Thamrin Dahlan Ulang Tahun Ke – 74
7 Juli 1952 – 2026
Umur Panjang Kerana Budi, Umur Berkah Kerana Bakti.
Budi yang baik dikenang orang, bakti yang tulus dicatat Allah.
Milad bukan sekadar pertambahan angka usia, melainkan momentum untuk mensyukuri setiap nikmat yang Allah SWT anugerahkan. Usia adalah amanah, sedangkan kesempatan untuk berbuat baik adalah karunia yang tidak semua orang peroleh. Dalam pandangan Melayu, panjangnya umur akan bermakna apabila dipenuhi dengan budi pekerti yang luhur dan pengabdian yang tulus.
Peribahasa “Umur Panjang Kerana Budi, Umur Berkah Kerana Bakti” mengajarkan bahwa kemuliaan seseorang bukan diukur dari lamanya hidup, melainkan dari jejak kebaikan yang ditinggalkan. Budi yang santun melahirkan kasih sayang, sedangkan bakti menghadirkan manfaat bagi keluarga, masyarakat, bangsa, dan agama. Itulah warisan yang tetap hidup meskipun waktu terus berjalan.
Pada usia 74 tahun Masehi atau 76 tahun menurut hitungan Hijriah, perjalanan hidup menjadi ruang untuk melakukan muhasabah. Setiap pengalaman adalah guru, setiap keberhasilan adalah amanah, dan setiap ujian adalah sarana mendewasakan jiwa. Semakin bertambah usia, semakin besar pula tanggung jawab untuk menebarkan ilmu, mempererat silaturahmi, serta mengajak kepada kebaikan.
Islam mengajarkan bahwa sebaik-baik manusia adalah yang paling bermanfaat bagi manusia lainnya. Oleh sebab itu, usia yang berkah bukanlah usia yang dipenuhi kebanggaan terhadap masa lalu, melainkan usia yang terus melahirkan amal saleh pada masa kini. Selama tangan masih mampu menulis, lisan masih mampu menasihati, dan hati masih dipenuhi keikhlasan, selama itu pula kesempatan beribadah tetap terbuka.
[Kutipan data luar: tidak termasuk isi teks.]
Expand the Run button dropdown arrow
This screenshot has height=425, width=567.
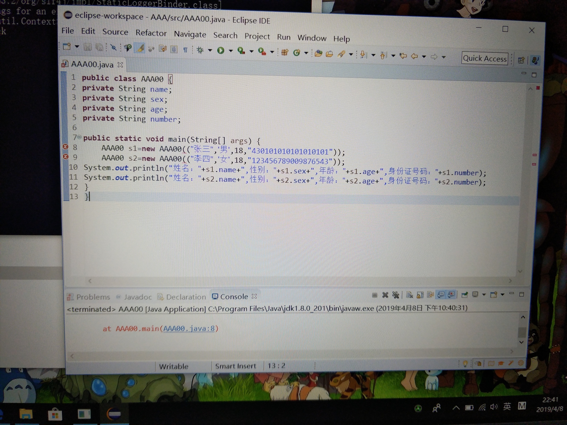click(x=231, y=51)
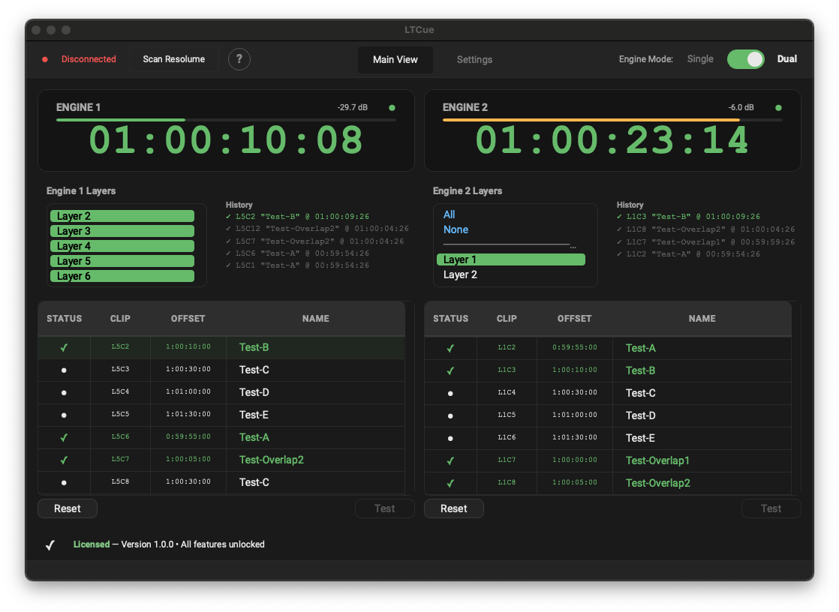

Bagi seorang pegiat literasi, setiap tulisan adalah sedekah ilmu. Buku-buku yang diterbitkan, pengalaman yang dibagikan, dan semangat yang diwariskan kepada generasi muda merupakan bentuk bakti yang akan terus mengalir manfaatnya. Inilah makna umur yang berkah: bukan sekadar panjang dalam hitungan tahun, tetapi panjang dalam manfaat dan kenangan baik yang ditinggalkan.

Latar belakang Rumah Adat Panggung Jambi pada poster menjadi simbol keteguhan masyarakat Melayu Jambi dalam menjaga adat, kekeluargaan, dan keharmonisan hidup. Rumah panggung dibangun dengan tiang-tiang yang kokoh agar mampu menghadapi perubahan musim. Demikian pula kehidupan manusia, memerlukan tiang penyangga berupa iman, ilmu, akhlak, dan budaya agar tetap teguh menghadapi perjalanan usia.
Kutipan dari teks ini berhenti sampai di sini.